- Problem -
Below are some records. Return exactly the lines from the one with "Owner Wisma Grand" to the one with "Beritahu saya akan tulisan", and nothing else.

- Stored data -
= = = = = = =

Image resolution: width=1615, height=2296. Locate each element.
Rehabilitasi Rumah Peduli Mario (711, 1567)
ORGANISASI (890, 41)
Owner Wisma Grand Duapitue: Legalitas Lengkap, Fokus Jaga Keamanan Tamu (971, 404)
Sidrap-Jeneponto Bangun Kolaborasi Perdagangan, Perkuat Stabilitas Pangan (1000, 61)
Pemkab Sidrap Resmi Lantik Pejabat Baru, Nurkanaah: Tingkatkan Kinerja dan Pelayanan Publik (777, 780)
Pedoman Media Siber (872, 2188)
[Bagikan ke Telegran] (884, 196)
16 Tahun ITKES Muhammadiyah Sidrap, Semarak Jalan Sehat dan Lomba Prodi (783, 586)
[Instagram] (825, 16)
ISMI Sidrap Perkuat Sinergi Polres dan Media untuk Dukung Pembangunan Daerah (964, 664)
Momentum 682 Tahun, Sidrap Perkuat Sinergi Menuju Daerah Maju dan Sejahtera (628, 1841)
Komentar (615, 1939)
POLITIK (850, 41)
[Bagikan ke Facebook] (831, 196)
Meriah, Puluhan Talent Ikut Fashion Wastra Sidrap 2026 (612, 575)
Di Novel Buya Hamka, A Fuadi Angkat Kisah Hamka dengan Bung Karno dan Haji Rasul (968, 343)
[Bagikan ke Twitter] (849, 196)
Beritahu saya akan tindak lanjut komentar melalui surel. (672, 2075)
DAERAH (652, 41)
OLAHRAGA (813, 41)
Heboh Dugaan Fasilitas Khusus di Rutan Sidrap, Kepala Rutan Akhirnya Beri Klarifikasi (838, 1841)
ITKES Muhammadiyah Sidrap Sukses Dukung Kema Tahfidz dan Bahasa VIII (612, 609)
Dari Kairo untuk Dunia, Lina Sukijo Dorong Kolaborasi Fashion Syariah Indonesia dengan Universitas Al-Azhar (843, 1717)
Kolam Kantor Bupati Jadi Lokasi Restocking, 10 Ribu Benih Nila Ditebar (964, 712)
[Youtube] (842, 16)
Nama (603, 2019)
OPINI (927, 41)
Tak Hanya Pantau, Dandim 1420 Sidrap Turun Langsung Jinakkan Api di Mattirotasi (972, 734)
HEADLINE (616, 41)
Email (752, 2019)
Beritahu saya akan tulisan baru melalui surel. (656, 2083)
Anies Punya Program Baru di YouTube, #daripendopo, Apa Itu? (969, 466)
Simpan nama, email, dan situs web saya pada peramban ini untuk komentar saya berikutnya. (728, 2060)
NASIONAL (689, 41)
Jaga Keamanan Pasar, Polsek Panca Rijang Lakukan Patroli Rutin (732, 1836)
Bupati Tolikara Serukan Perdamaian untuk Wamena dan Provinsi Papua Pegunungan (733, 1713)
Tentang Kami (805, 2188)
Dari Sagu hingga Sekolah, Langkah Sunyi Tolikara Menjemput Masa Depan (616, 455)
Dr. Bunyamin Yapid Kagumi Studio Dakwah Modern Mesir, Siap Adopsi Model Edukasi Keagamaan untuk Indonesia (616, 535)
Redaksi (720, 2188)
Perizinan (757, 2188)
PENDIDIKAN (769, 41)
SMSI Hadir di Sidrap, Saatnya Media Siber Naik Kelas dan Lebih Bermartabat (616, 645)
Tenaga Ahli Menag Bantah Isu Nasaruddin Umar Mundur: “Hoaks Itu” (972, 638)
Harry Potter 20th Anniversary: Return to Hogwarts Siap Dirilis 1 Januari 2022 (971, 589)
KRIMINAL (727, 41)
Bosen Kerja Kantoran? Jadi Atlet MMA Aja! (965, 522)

= = = = = = =

- Your response -
Owner Wisma Grand Duapitue: Legalitas Lengkap, Fokus Jaga Keamanan Tamu (971, 404)
Sidrap-Jeneponto Bangun Kolaborasi Perdagangan, Perkuat Stabilitas Pangan (1000, 61)
Pemkab Sidrap Resmi Lantik Pejabat Baru, Nurkanaah: Tingkatkan Kinerja dan Pelayanan Publik (777, 780)
Pedoman Media Siber (872, 2188)
[Bagikan ke Telegran] (884, 196)
16 Tahun ITKES Muhammadiyah Sidrap, Semarak Jalan Sehat dan Lomba Prodi (783, 586)
[Instagram] (825, 16)
ISMI Sidrap Perkuat Sinergi Polres dan Media untuk Dukung Pembangunan Daerah (964, 664)
Momentum 682 Tahun, Sidrap Perkuat Sinergi Menuju Daerah Maju dan Sejahtera (628, 1841)
Komentar (615, 1939)
POLITIK (850, 41)
[Bagikan ke Facebook] (831, 196)
Meriah, Puluhan Talent Ikut Fashion Wastra Sidrap 2026 (612, 575)
Di Novel Buya Hamka, A Fuadi Angkat Kisah Hamka dengan Bung Karno dan Haji Rasul (968, 343)
[Bagikan ke Twitter] (849, 196)
Beritahu saya akan tindak lanjut komentar melalui surel. (672, 2075)
DAERAH (652, 41)
OLAHRAGA (813, 41)
Heboh Dugaan Fasilitas Khusus di Rutan Sidrap, Kepala Rutan Akhirnya Beri Klarifikasi (838, 1841)
ITKES Muhammadiyah Sidrap Sukses Dukung Kema Tahfidz dan Bahasa VIII (612, 609)
Dari Kairo untuk Dunia, Lina Sukijo Dorong Kolaborasi Fashion Syariah Indonesia dengan Universitas Al-Azhar (843, 1717)
Kolam Kantor Bupati Jadi Lokasi Restocking, 10 Ribu Benih Nila Ditebar (964, 712)
[Youtube] (842, 16)
Nama (603, 2019)
OPINI (927, 41)
Tak Hanya Pantau, Dandim 1420 Sidrap Turun Langsung Jinakkan Api di Mattirotasi (972, 734)
HEADLINE (616, 41)
Email (752, 2019)
Beritahu saya akan tulisan baru melalui surel. (656, 2083)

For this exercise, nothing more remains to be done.